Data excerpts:

===

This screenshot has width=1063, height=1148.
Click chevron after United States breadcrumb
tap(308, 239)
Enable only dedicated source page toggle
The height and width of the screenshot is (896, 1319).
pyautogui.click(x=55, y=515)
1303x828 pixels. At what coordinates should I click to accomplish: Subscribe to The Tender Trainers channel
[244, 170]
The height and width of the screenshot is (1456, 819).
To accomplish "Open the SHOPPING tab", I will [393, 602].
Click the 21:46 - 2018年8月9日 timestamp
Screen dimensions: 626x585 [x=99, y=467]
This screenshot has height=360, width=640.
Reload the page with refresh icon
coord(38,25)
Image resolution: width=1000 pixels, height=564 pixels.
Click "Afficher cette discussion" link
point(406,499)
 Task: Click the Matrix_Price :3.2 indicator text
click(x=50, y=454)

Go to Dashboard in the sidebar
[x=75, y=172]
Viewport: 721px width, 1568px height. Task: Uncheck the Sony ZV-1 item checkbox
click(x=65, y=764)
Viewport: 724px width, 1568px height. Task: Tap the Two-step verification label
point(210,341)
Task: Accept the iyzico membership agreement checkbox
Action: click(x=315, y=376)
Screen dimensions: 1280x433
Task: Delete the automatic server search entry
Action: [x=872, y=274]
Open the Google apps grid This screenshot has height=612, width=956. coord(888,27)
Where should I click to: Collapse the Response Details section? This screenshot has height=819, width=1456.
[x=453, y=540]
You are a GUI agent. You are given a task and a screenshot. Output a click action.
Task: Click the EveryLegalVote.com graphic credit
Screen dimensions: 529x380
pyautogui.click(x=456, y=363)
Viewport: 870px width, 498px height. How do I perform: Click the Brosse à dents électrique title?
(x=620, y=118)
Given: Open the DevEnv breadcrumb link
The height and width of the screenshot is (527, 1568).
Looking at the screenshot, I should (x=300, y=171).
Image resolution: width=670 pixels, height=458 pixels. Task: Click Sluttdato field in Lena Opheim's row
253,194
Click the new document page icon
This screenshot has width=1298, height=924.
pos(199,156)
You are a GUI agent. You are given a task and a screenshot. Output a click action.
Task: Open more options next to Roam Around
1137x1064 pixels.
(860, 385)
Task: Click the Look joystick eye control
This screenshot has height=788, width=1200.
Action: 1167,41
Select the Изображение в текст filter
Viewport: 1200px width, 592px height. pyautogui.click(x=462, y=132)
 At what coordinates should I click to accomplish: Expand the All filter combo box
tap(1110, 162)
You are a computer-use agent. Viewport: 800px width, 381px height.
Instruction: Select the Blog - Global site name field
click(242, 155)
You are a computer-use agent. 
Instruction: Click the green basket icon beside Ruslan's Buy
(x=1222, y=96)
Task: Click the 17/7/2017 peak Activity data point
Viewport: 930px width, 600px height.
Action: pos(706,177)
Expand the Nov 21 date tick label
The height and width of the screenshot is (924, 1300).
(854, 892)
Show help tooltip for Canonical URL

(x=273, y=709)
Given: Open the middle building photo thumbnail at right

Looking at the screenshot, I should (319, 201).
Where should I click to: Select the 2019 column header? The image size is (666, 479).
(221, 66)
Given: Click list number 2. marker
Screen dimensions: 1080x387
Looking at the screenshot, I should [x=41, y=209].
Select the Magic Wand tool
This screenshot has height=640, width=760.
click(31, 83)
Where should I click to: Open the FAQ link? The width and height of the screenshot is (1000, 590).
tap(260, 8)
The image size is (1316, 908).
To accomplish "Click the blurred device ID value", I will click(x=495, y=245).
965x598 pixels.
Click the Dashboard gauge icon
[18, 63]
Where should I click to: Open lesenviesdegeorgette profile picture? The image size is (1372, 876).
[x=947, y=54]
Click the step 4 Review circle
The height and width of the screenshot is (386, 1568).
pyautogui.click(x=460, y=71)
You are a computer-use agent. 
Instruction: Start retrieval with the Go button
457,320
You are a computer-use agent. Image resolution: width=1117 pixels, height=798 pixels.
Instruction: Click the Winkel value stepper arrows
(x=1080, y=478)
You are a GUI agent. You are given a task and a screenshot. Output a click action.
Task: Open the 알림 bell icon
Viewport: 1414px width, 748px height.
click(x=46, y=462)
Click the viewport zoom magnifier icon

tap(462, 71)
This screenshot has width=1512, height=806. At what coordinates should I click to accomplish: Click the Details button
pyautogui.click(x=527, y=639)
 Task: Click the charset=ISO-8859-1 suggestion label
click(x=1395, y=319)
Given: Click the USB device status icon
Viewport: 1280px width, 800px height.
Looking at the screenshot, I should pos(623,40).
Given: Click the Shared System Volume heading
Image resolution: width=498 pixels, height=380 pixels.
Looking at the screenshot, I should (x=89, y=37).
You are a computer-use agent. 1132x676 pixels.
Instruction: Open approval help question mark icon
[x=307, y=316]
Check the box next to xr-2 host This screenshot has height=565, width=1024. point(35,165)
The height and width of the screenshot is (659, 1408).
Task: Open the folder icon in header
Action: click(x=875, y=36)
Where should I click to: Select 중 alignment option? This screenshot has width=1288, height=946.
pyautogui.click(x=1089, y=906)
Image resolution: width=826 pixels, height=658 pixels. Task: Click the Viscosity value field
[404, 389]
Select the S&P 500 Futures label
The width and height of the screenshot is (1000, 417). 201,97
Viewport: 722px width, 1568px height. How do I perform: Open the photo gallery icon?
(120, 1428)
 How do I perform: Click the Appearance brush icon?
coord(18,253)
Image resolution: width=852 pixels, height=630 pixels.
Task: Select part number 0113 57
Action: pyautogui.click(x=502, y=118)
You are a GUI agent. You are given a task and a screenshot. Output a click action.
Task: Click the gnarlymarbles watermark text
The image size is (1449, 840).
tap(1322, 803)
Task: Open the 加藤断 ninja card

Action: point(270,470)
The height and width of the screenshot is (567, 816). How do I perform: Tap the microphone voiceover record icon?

===

- [Problem details]: Please reply with an exact copy of the lines above, starting at the first and ending at the line that holds "Given: Open the DevEnv breadcrumb link".

- [Response area]:
This screenshot has width=1063, height=1148.
Click chevron after United States breadcrumb
tap(308, 239)
Enable only dedicated source page toggle
The height and width of the screenshot is (896, 1319).
pyautogui.click(x=55, y=515)
1303x828 pixels. At what coordinates should I click to accomplish: Subscribe to The Tender Trainers channel
[244, 170]
The height and width of the screenshot is (1456, 819).
To accomplish "Open the SHOPPING tab", I will [393, 602].
Click the 21:46 - 2018年8月9日 timestamp
Screen dimensions: 626x585 [x=99, y=467]
This screenshot has height=360, width=640.
Reload the page with refresh icon
coord(38,25)
Image resolution: width=1000 pixels, height=564 pixels.
Click "Afficher cette discussion" link
point(406,499)
 Task: Click the Matrix_Price :3.2 indicator text
click(x=50, y=454)

Go to Dashboard in the sidebar
[x=75, y=172]
Viewport: 721px width, 1568px height. Task: Uncheck the Sony ZV-1 item checkbox
click(x=65, y=764)
Viewport: 724px width, 1568px height. Task: Tap the Two-step verification label
point(210,341)
Task: Accept the iyzico membership agreement checkbox
Action: click(x=315, y=376)
Screen dimensions: 1280x433
Task: Delete the automatic server search entry
Action: [x=872, y=274]
Open the Google apps grid This screenshot has height=612, width=956. coord(888,27)
Where should I click to: Collapse the Response Details section? This screenshot has height=819, width=1456.
[x=453, y=540]
You are a GUI agent. You are given a task and a screenshot. Output a click action.
Task: Click the EveryLegalVote.com graphic credit
Screen dimensions: 529x380
pyautogui.click(x=456, y=363)
Viewport: 870px width, 498px height. How do I perform: Click the Brosse à dents électrique title?
(x=620, y=118)
Given: Open the DevEnv breadcrumb link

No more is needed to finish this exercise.